## Information supplied

-------------------------

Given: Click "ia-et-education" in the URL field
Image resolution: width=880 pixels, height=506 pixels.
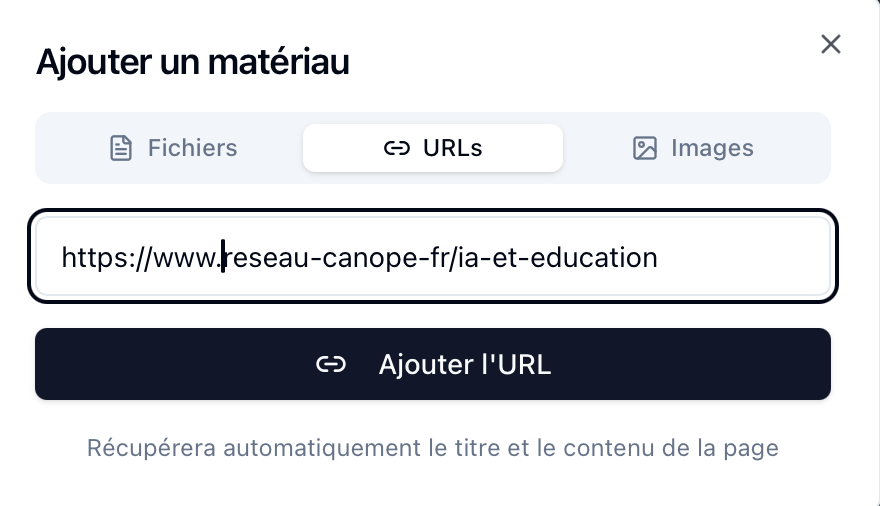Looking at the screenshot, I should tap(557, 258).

-------------------------

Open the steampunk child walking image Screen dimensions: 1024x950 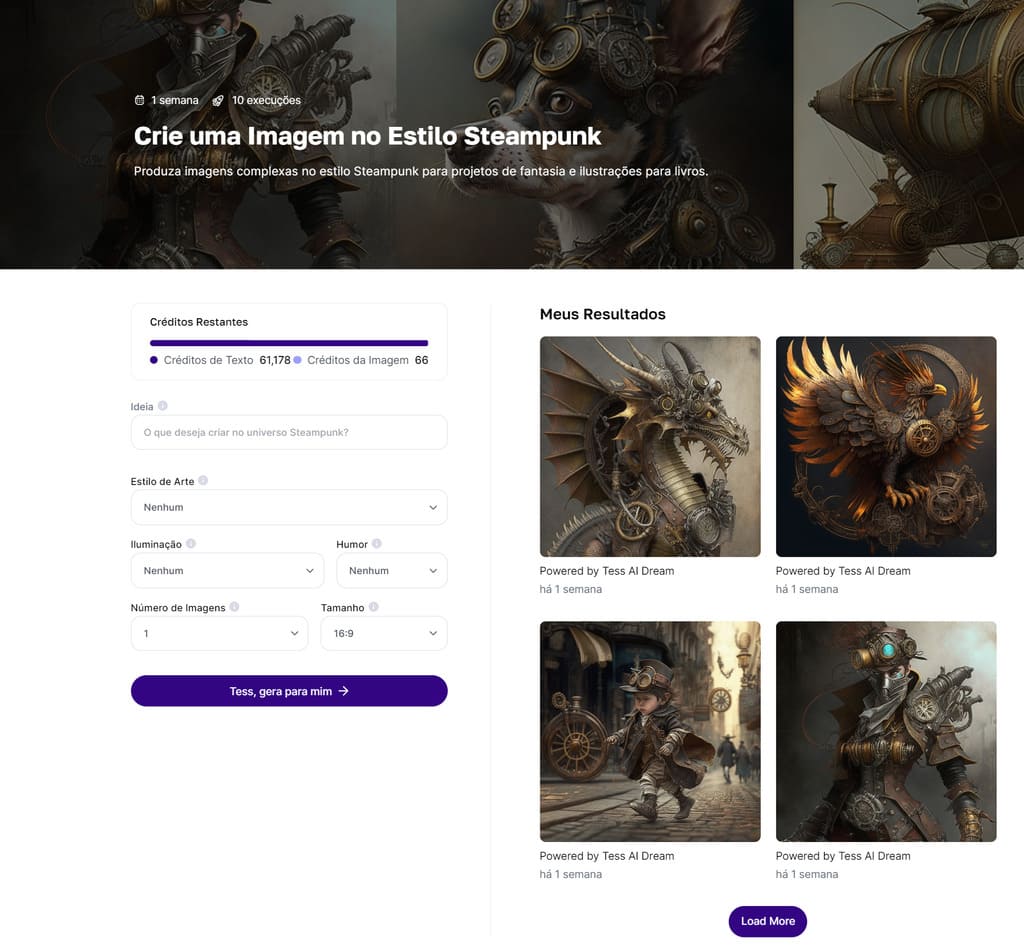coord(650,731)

-------------------------

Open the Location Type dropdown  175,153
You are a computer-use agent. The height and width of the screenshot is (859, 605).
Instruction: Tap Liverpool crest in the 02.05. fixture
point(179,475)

-------------------------

## What the task requires
Reproduce the material word for word, starting with the line that contains "the URL field" and ending with the line that contains "Looking at the". Include both of those lines, and leave the pictures out of your answer.

## Final result
Given: Click "ia-et-education" in the URL field
Image resolution: width=880 pixels, height=506 pixels.
Looking at the screenshot, I should tap(557, 258).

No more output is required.